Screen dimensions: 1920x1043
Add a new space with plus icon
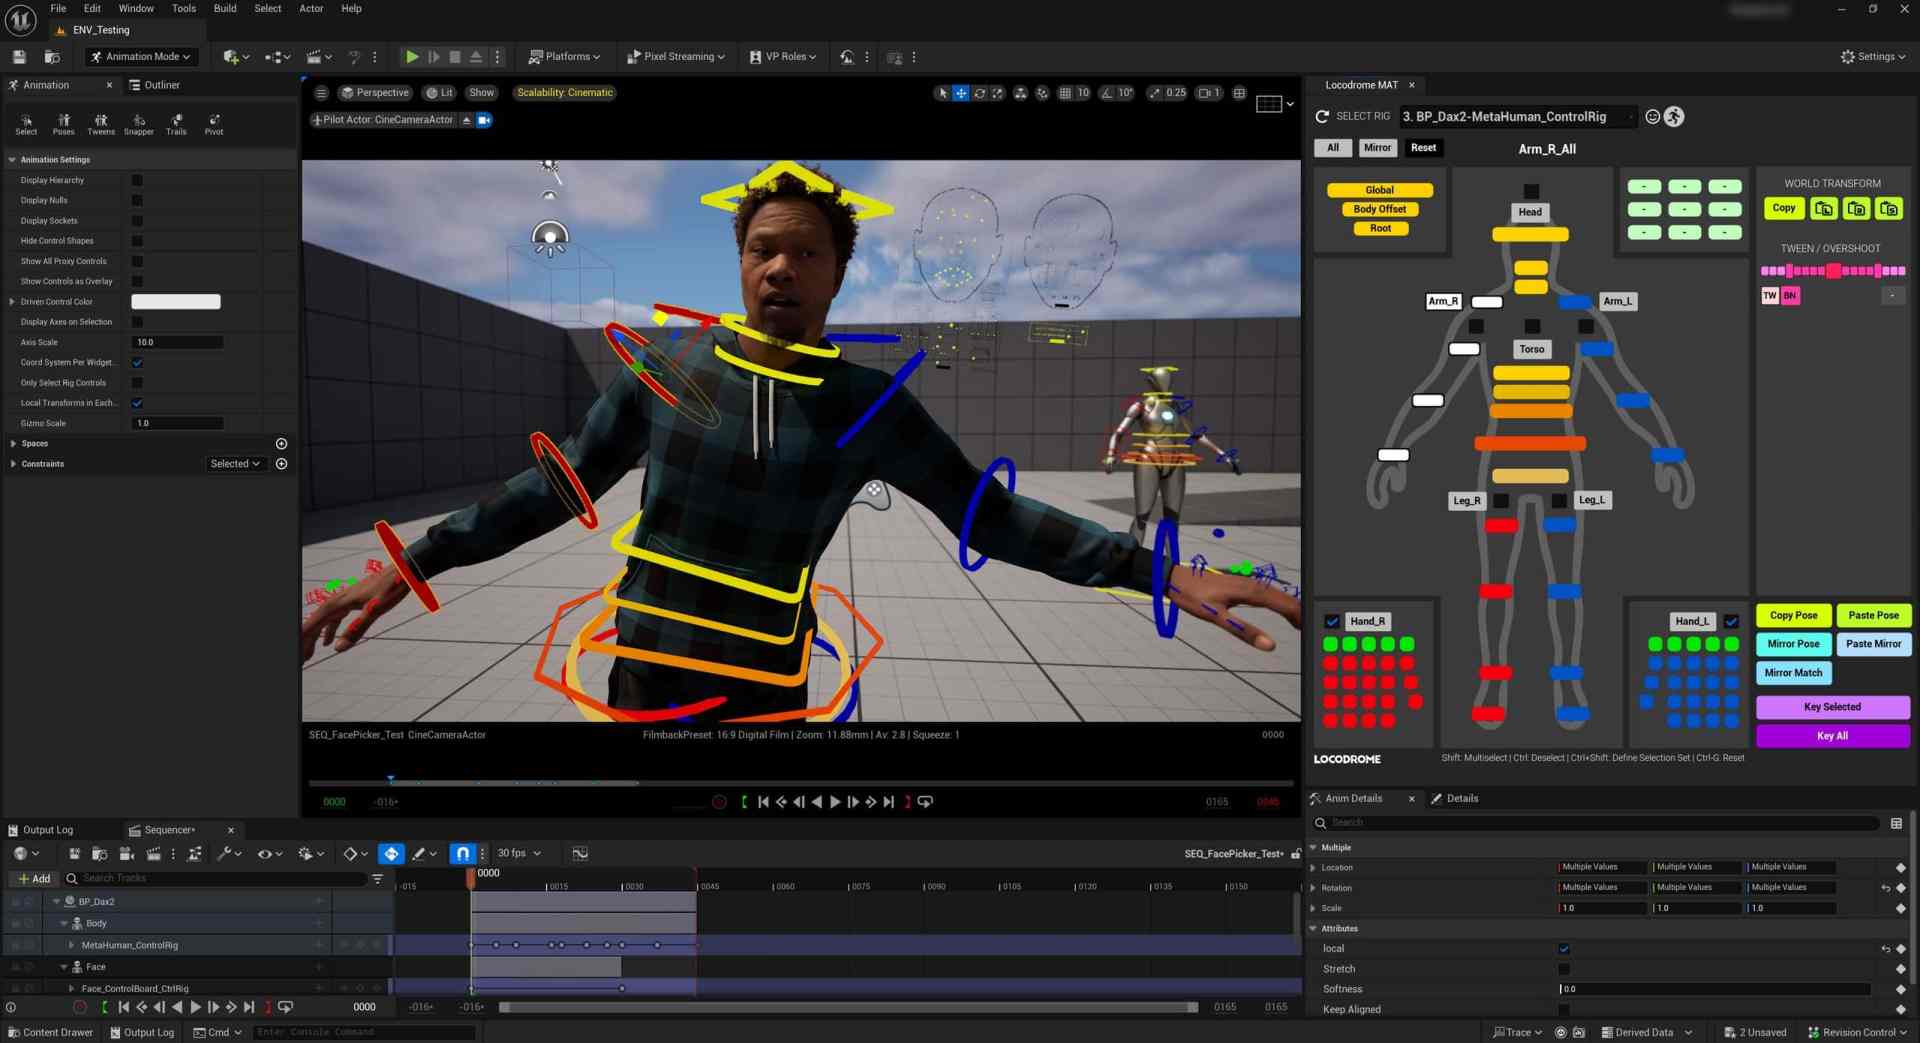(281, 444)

########

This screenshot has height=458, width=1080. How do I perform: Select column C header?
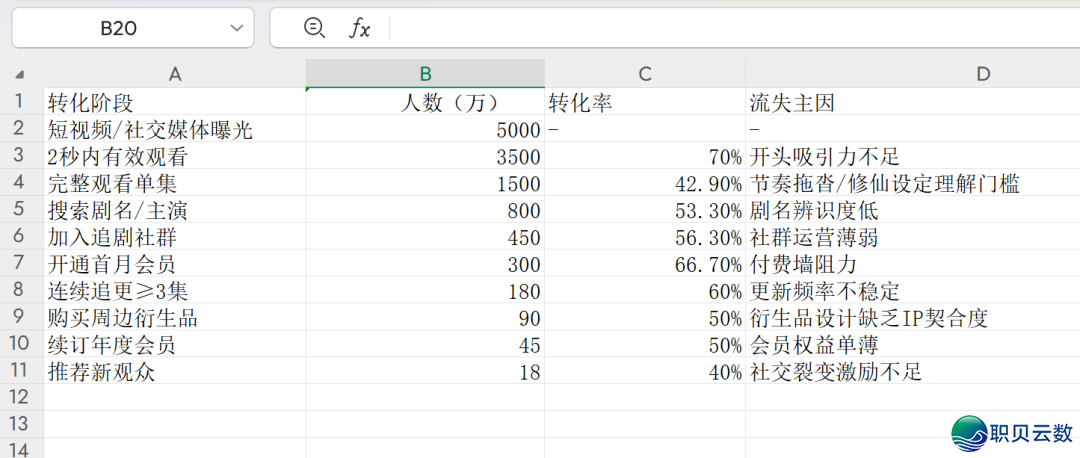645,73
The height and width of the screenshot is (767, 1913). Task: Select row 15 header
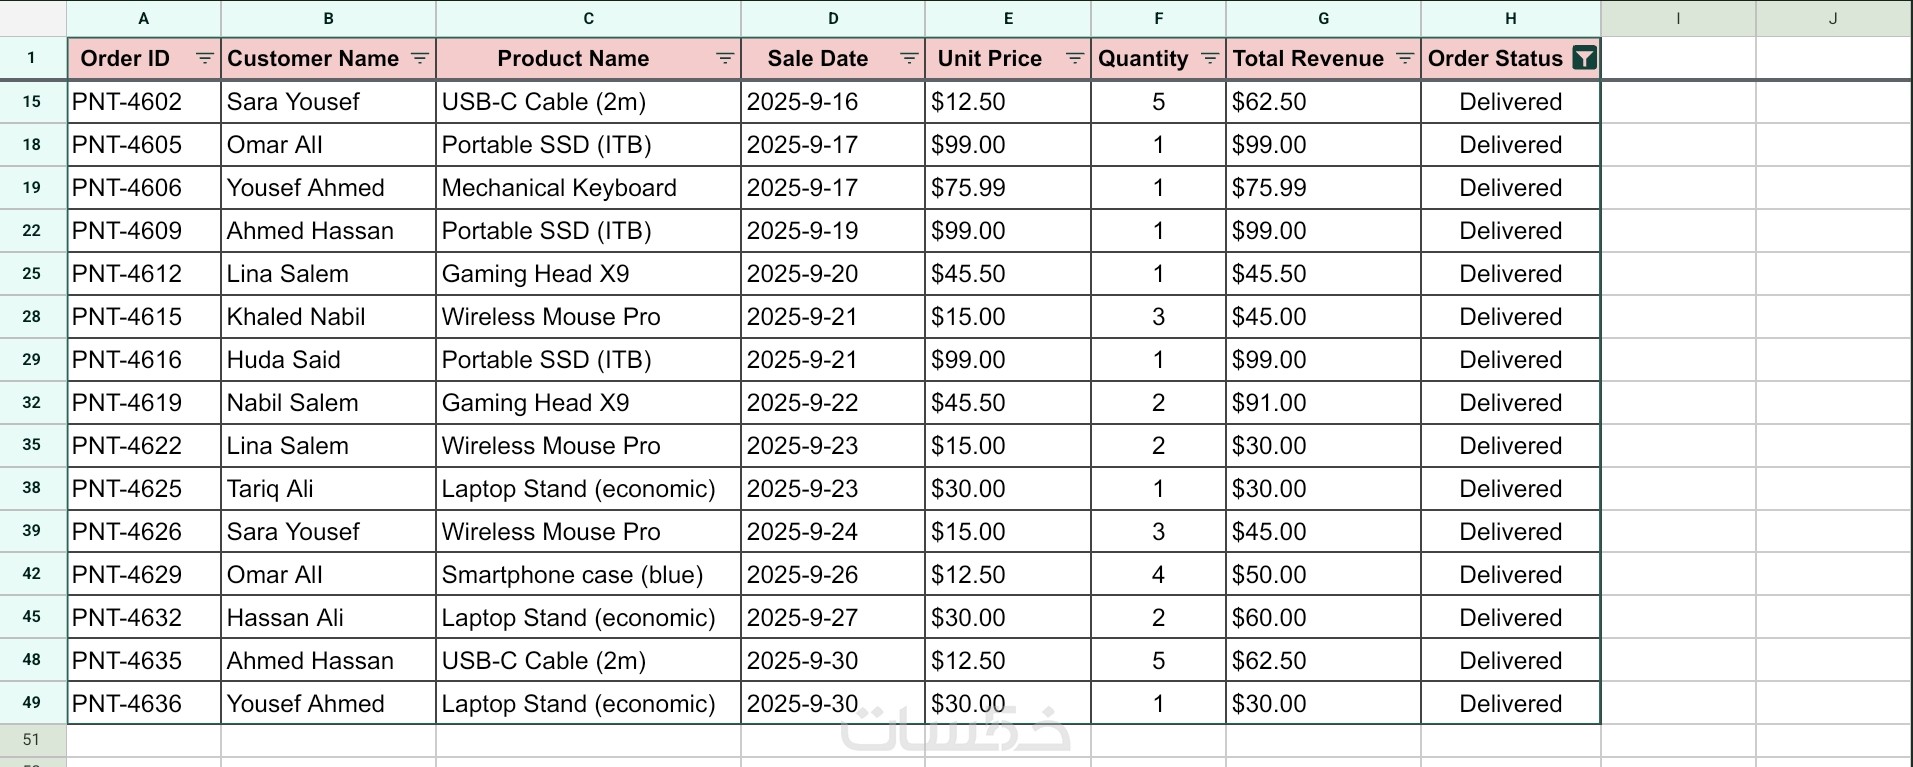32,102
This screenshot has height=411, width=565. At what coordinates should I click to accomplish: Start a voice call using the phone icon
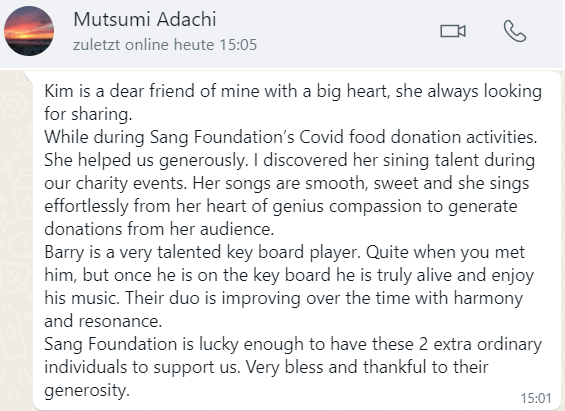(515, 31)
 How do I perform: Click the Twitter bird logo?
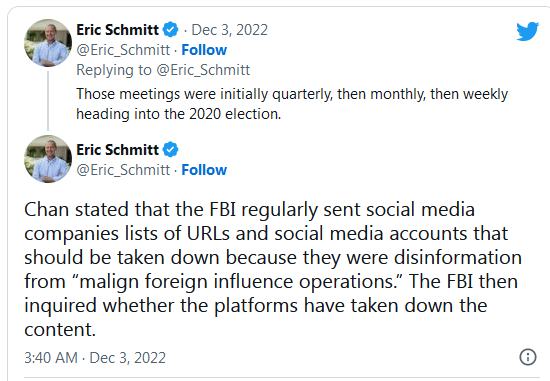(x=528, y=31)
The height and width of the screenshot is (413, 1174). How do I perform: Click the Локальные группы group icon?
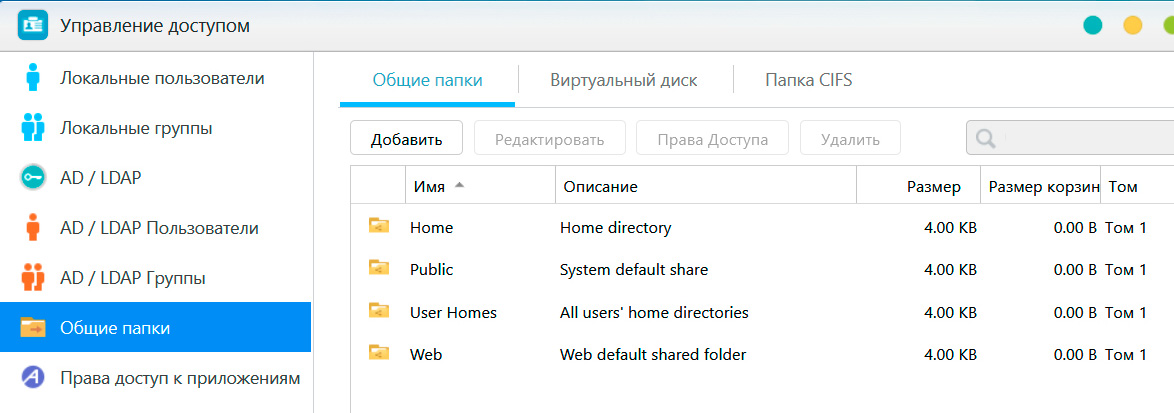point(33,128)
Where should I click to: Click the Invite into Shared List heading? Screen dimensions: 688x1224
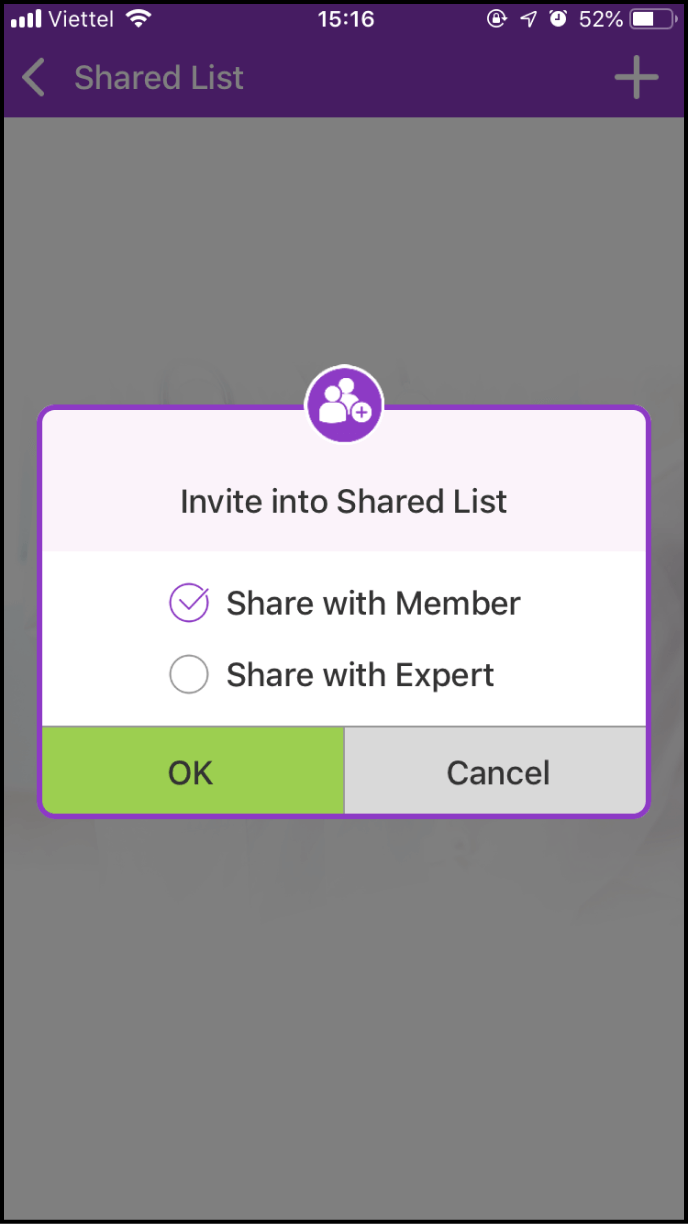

########

#### [TASK]
Could you transcribe exactly the entries above, but only the lines from the one with "How do I perform: Click the Twitter" through the one with "Where should I", and without pictures?

#### [EXPECTED OUTPUT]
 How do I perform: Click the Twitter bird logo?
(x=528, y=31)
The height and width of the screenshot is (413, 1174). How do I perform: Click the Локальные группы group icon?
point(33,128)
Where should I click to: Click the Invite into Shared List heading? Screen dimensions: 688x1224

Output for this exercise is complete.